■ **TO DO**
Copy out the full passage below about growing up in a white house on a hill, word for word.

■ **TEXT EXCERPT**
-.-.-
A dirt road led you to a driveway with a beautiful white house on top of a hill. It was surrounded by pine trees and woods that seemed to be endless. That’s where I grew up. One sister, and two parents who adored us. We spent all of our time outside as kids, pretending the trees could speak, and every animal we found was in need of a home. We would catch snakes, butterflies, frogs, salamanders, turtles, anything we could get our little hands on. We even had two raccoons at one point. I named mine Rascal. My sister and I both attended St. Mary’s Catholic school, where each class had less than 20 students. You had the same teacher year round, wore a uniform, and grew a year older with the same faces year by year. We only had maybe 3 new students from 1st grade to 5th grade. When you spend your time with the same 15 kids every year your aspect isn’t nearly the same as everyone else’s. Whoever is around, is a friend. No questions asked. Everyone accepted everyone, and there were no stereotypes. Boys played with girls, girls played with girlish boys, boys played boyish girls. We all played together and it was effortless.
-.-.-
■ **STORED ROWS**
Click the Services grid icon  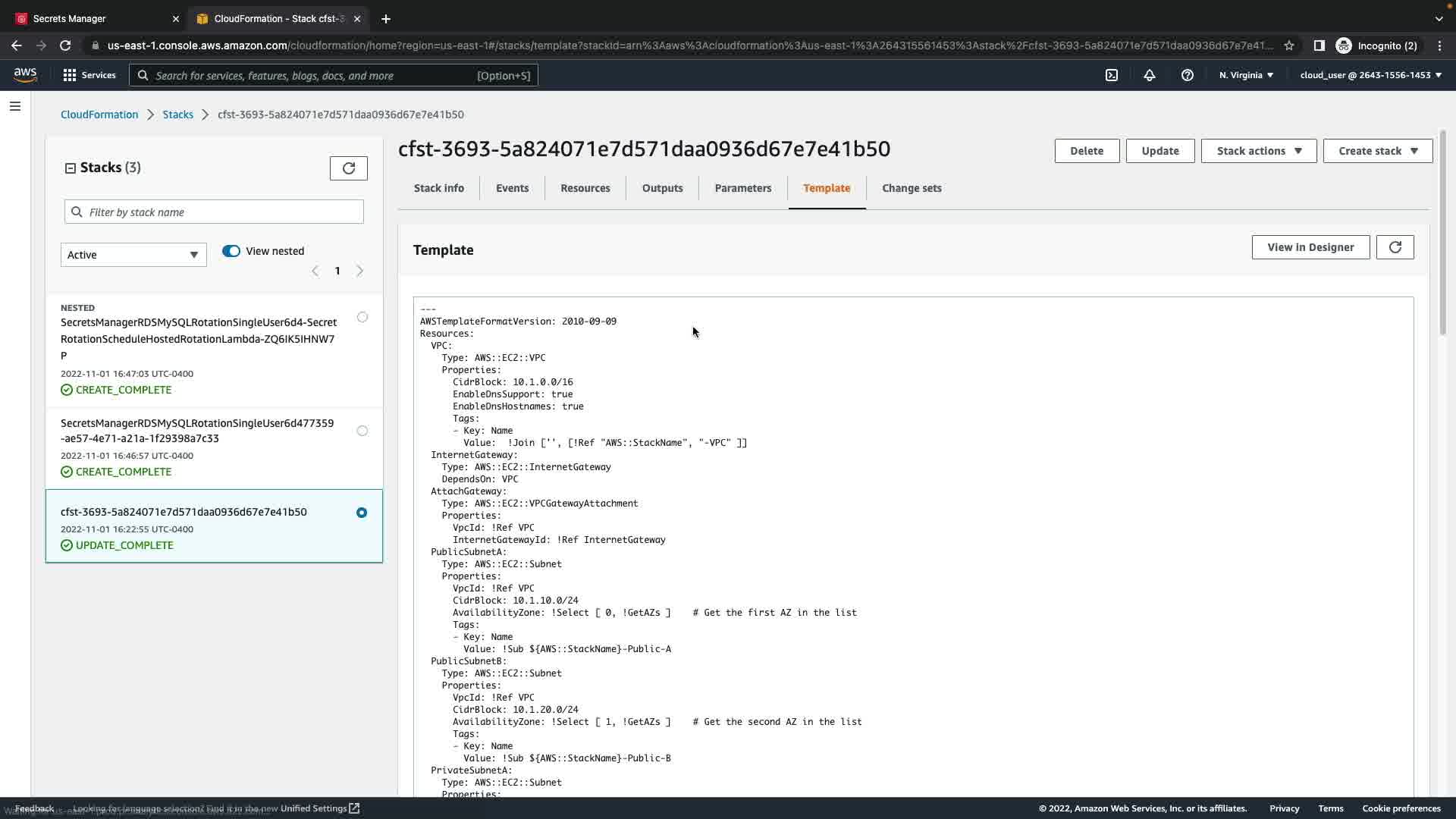pyautogui.click(x=70, y=75)
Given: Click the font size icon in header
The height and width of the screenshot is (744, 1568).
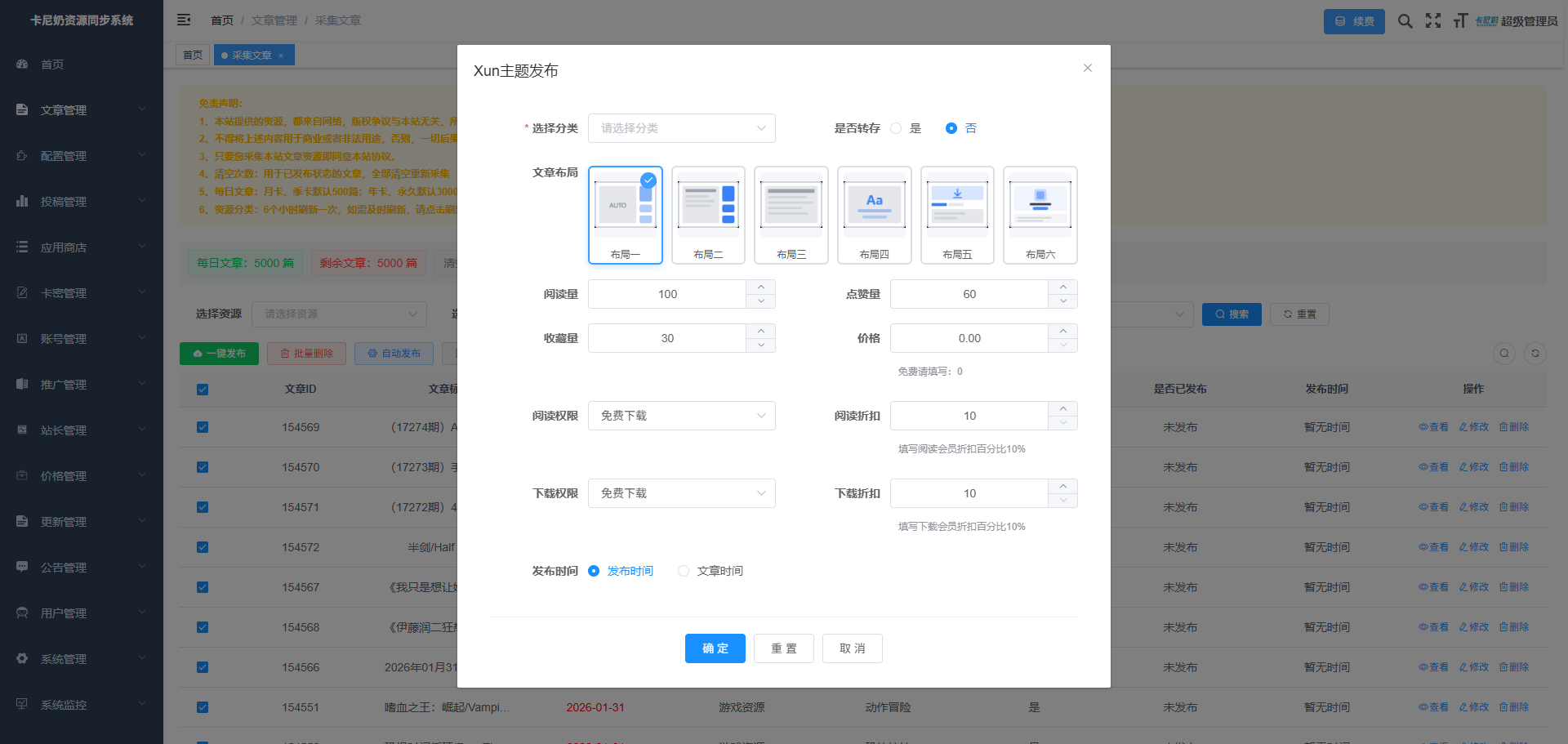Looking at the screenshot, I should click(x=1460, y=21).
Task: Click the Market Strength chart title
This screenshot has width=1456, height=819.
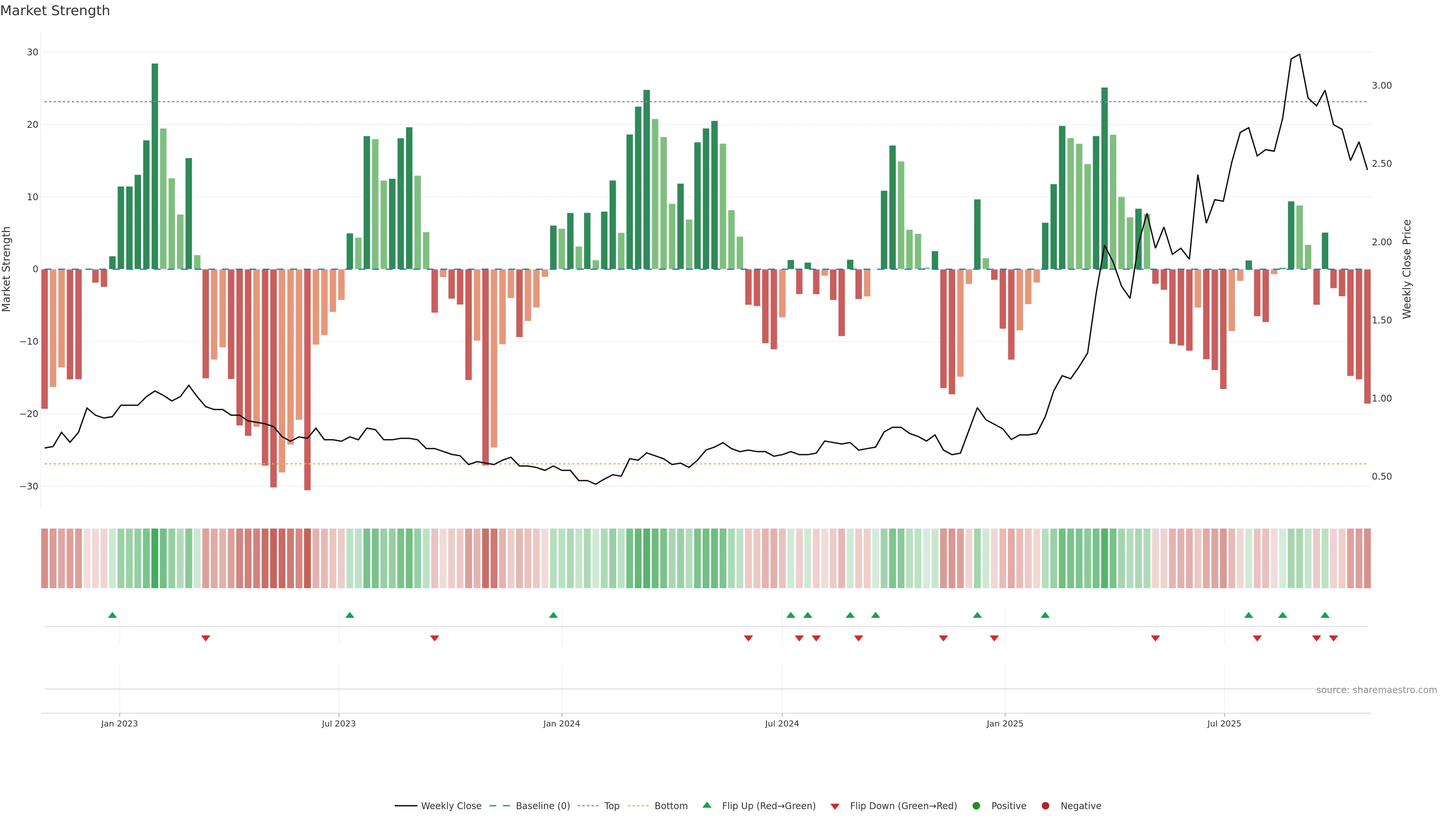Action: click(55, 11)
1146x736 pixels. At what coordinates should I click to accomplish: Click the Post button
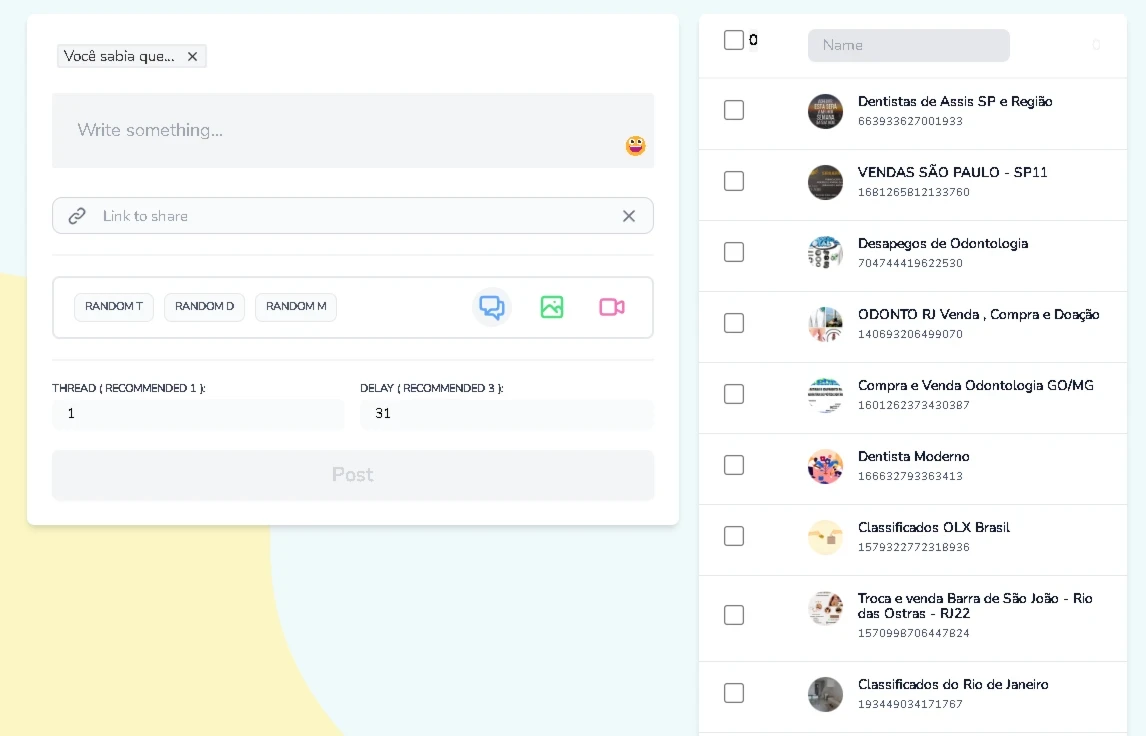tap(353, 475)
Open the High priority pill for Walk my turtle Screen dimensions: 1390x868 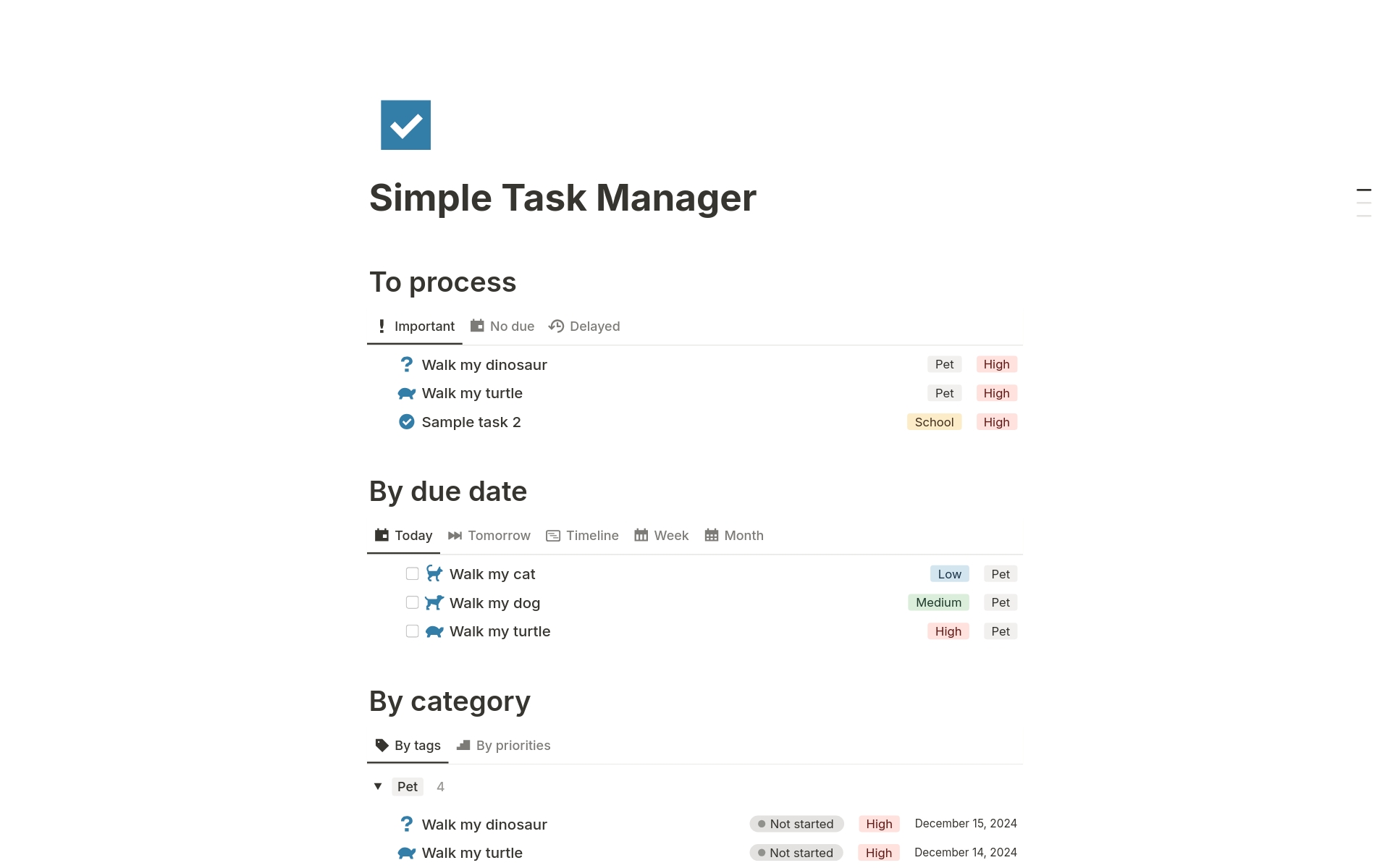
-.-.-
■ **RESULT FOR THIS EXERCISE**
A dirt road led you to a driveway with a beautiful white house on top of a hill. It was surrounded by pine trees and woods that seemed to be endless. That’s where I grew up. One sister, and two parents who adored us. We spent all of our time outside as kids, pretending the trees could speak, and every animal we found was in need of a home. We would catch snakes, butterflies, frogs, salamanders, turtles, anything we could get our little hands on. We even had two raccoons at one point. I named mine Rascal. My sister and I both attended St. Mary’s Catholic school, where each class had less than 20 students. You had the same teacher year round, wore a uniform, and grew a year older with the same faces year by year. We only had maybe 3 new students from 1st grade to 5th grade. When you spend your time with the same 15 kids every year your aspect isn’t nearly the same as everyone else’s. Whoever is around, is a friend. No questions asked. Everyone accepted everyone, and there were no stereotypes. Boys played with girls, girls played with girlish boys, boys played boyish girls. We all played together and it was effortless.